EXERCISE DESCRIPTION
Your task is to copy the listing exactly. Drop any pictures from the copy.

DATA RECORDS
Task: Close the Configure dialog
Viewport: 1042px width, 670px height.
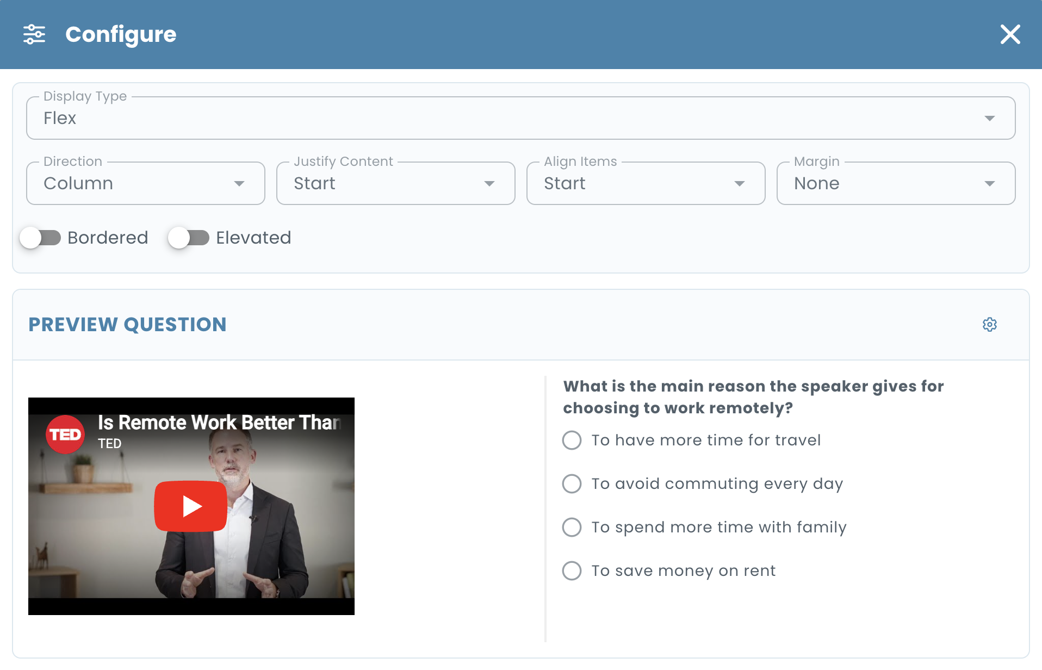Action: 1010,34
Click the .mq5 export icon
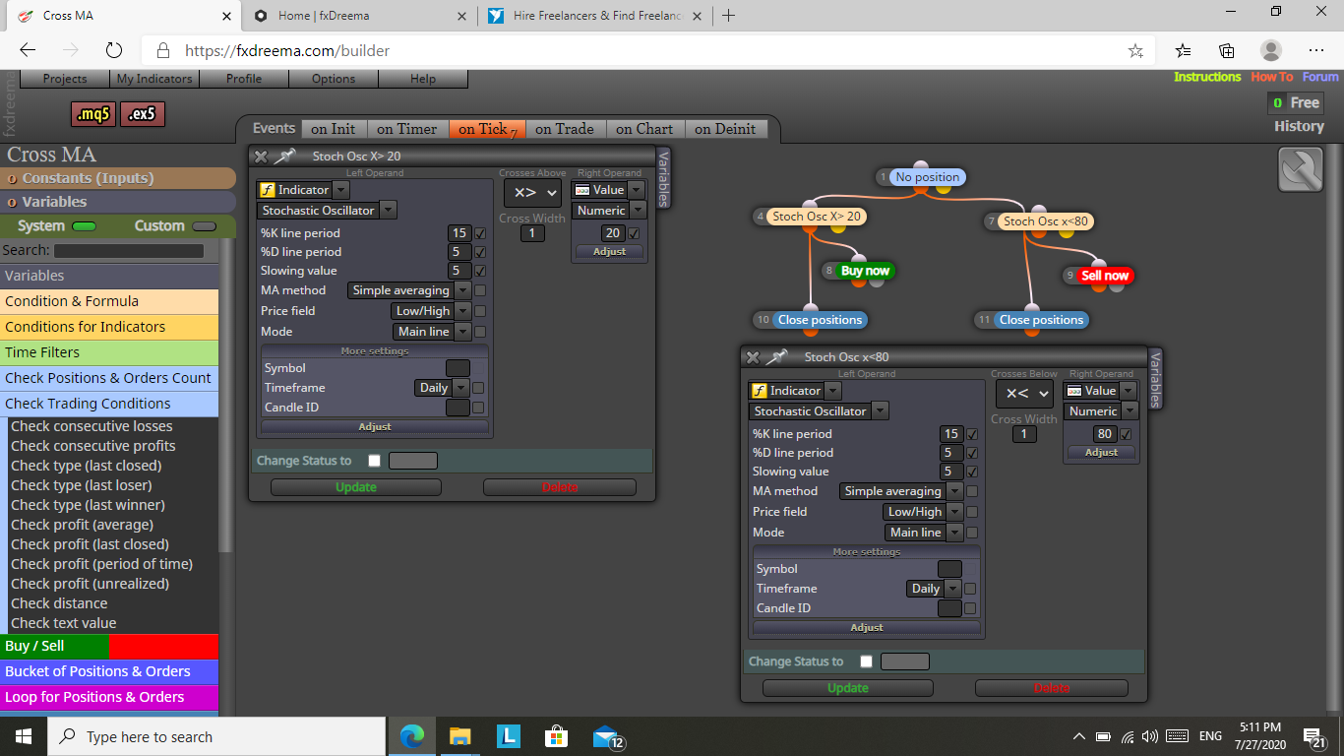The image size is (1344, 756). (x=93, y=114)
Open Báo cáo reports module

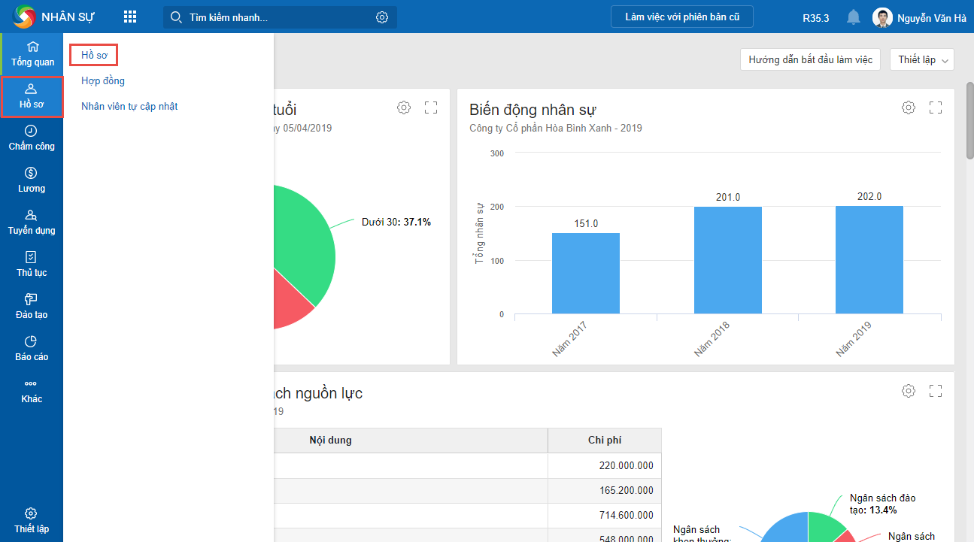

EXERCISE RESULT
Task: Close the Configure dialog
Viewport: 1042px width, 670px height.
Action: 1010,34
Click the .mq5 export icon
The image size is (1344, 756). (x=93, y=114)
Open Báo cáo reports module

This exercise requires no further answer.